= Instruction =
In the letter about TPT Global Tech's Form S-1, how many common shares does the filing cover?
* START Source document *
TPT Global Tech, Inc.
501 West Broadway, Suite 800
San Diego, CA 92101
 
Re:            
Form S-1 for up to 75,000,000 common shares of TPT Global Tech, Inc.
 
Gentlemen:
 
At your request, I have examined the Form S-1 which is being filed with the Securities and Exchange Commission ("SEC") (the "Registration Statement"), in connection with the registration under the Securities Act of 1933, as amended, of:
 
Up to 75,000,000 shares to be issued upon effectiveness of Registration.
 
In rendering the following opinion, I have examined and relied upon all of the documents listed as exhibits to the Form S-1, and resolutions of the Board of Directors of the Company adopted by the Board of Directors of the Company authorizing the agreement for the issuance of the stock, registered in Form S-1 to which this letter refers. In my examination, I have assumed the genuineness of all signatures, the authenticity, accuracy and completeness of the documents submitted to me as originals, and the conformity with the original documents of all documents submitted to me as copies.
* END Source document *
* START Data section *
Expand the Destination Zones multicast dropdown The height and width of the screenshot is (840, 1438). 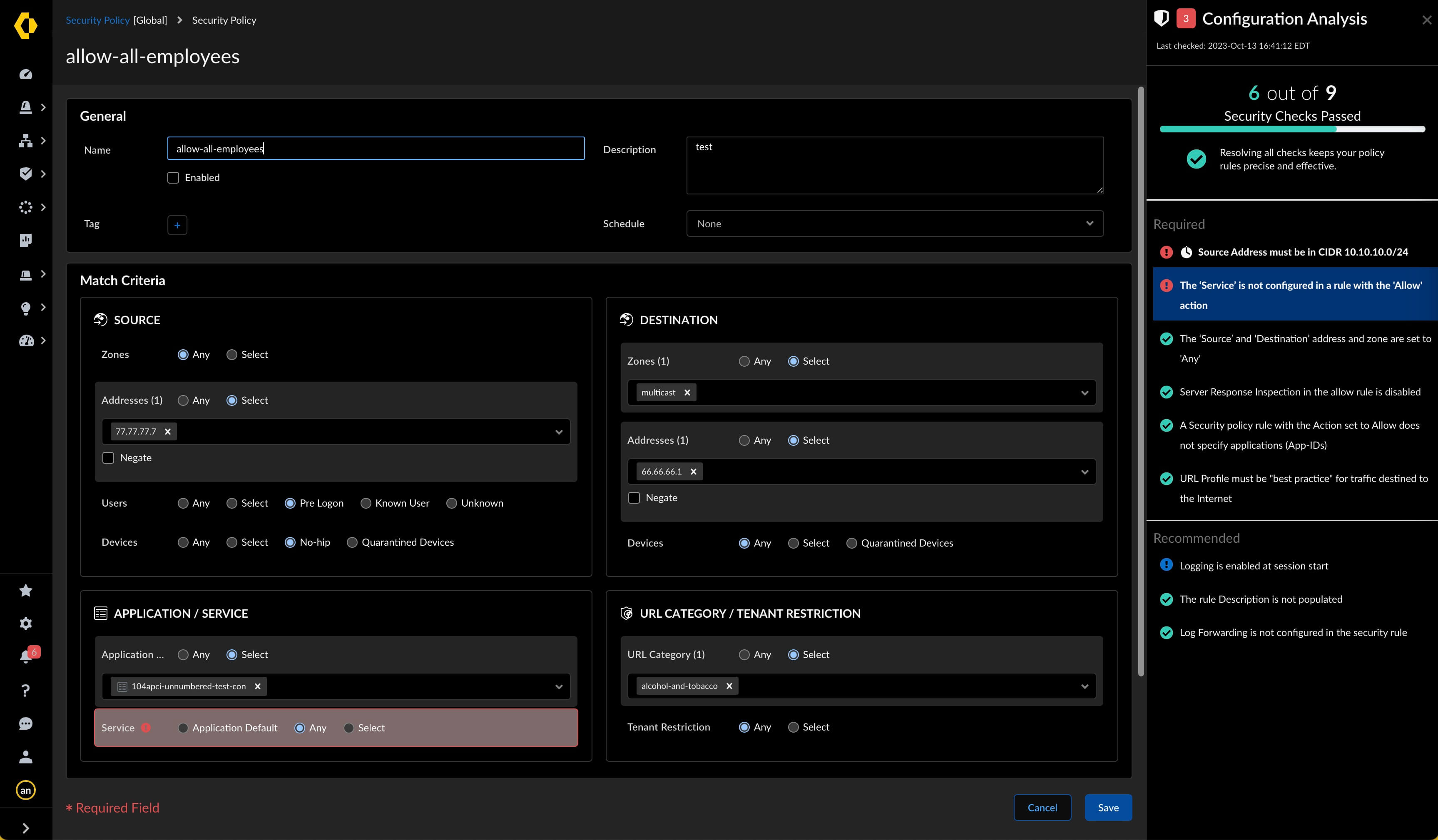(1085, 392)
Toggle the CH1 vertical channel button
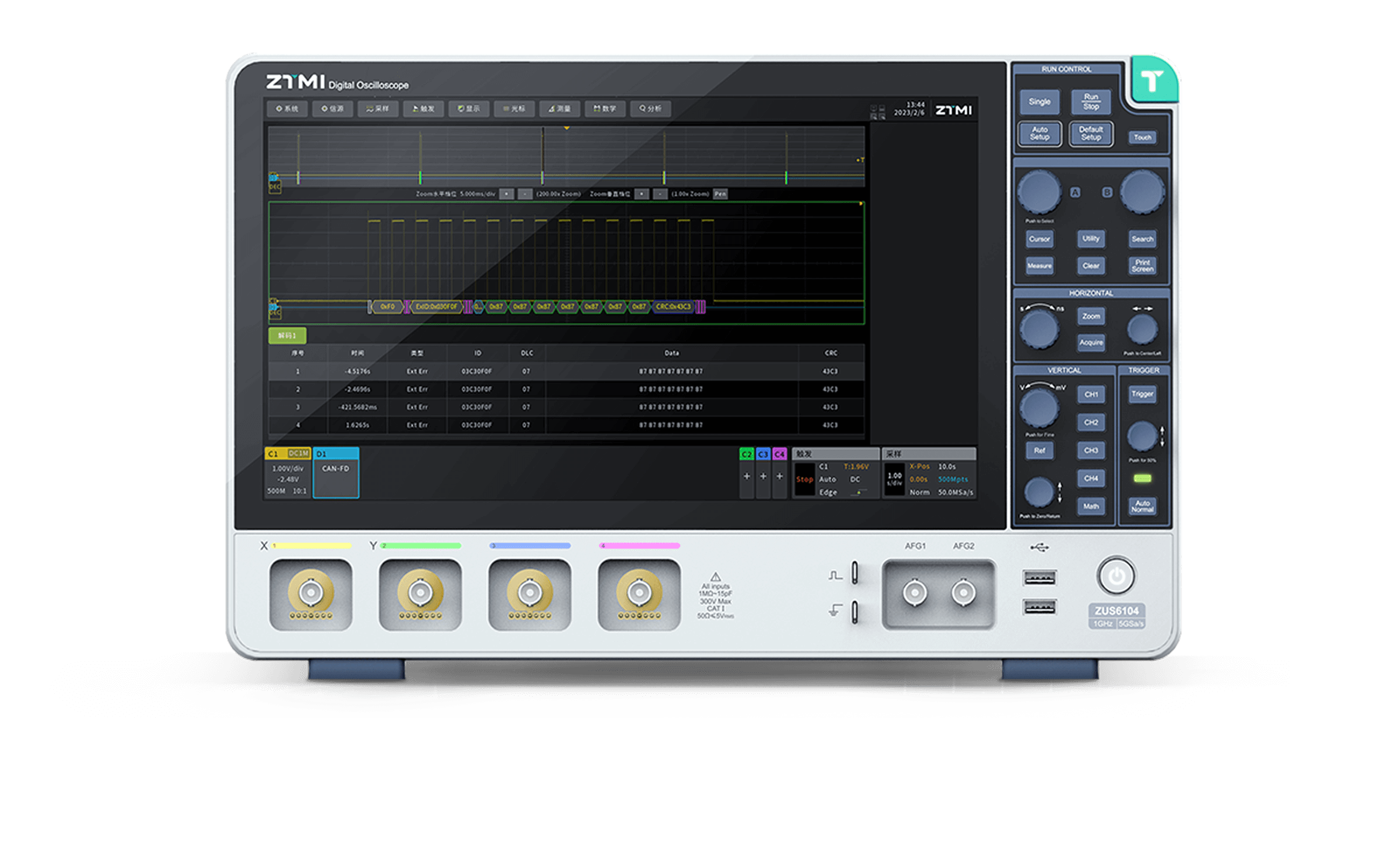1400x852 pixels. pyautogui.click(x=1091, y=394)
* END Data section *
= Output below =
Up to 75,000,000 common shares.